╭──

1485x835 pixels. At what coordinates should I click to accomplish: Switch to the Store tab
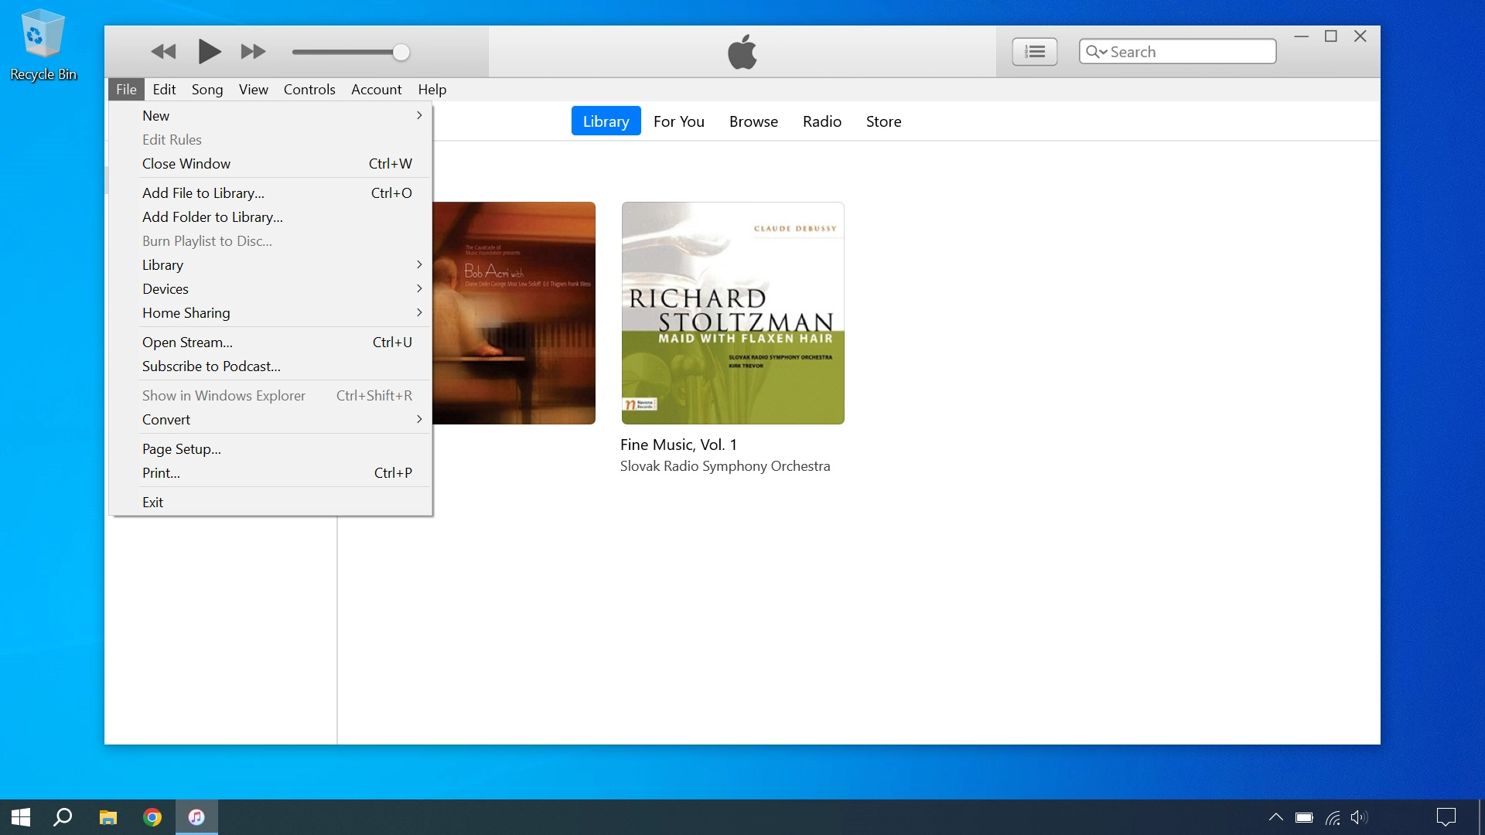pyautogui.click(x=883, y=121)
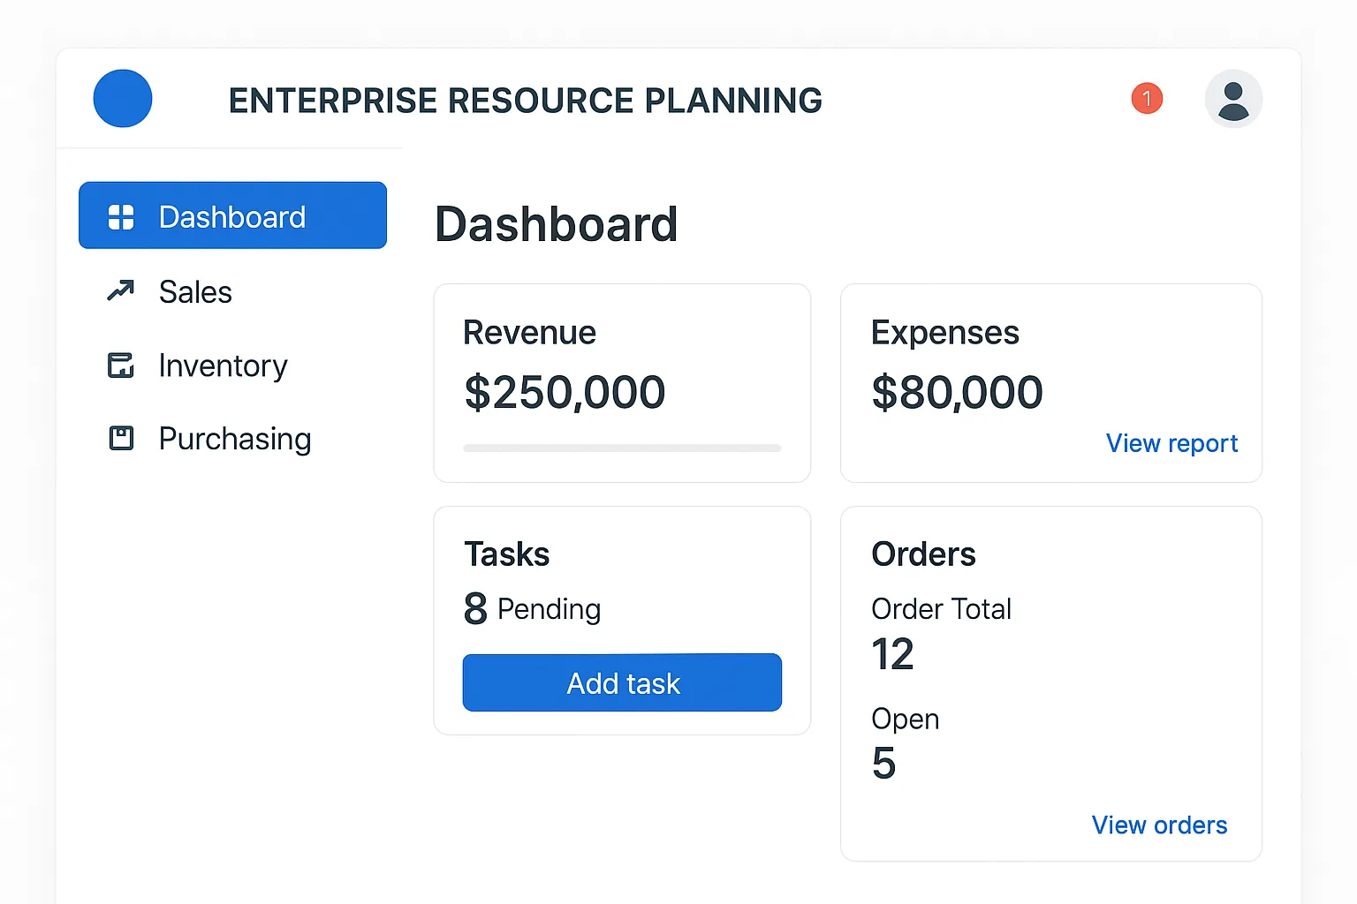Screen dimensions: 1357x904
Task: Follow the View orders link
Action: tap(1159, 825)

╰──

Written instruction:
Copy every line of the records above exactly, leaving out the pictures.

The solution:
1485x835 pixels. At what coordinates should I click to accomplish: Switch to the Store tab
pyautogui.click(x=883, y=121)
Screen dimensions: 1357x904
Task: Follow the View orders link
Action: tap(1159, 825)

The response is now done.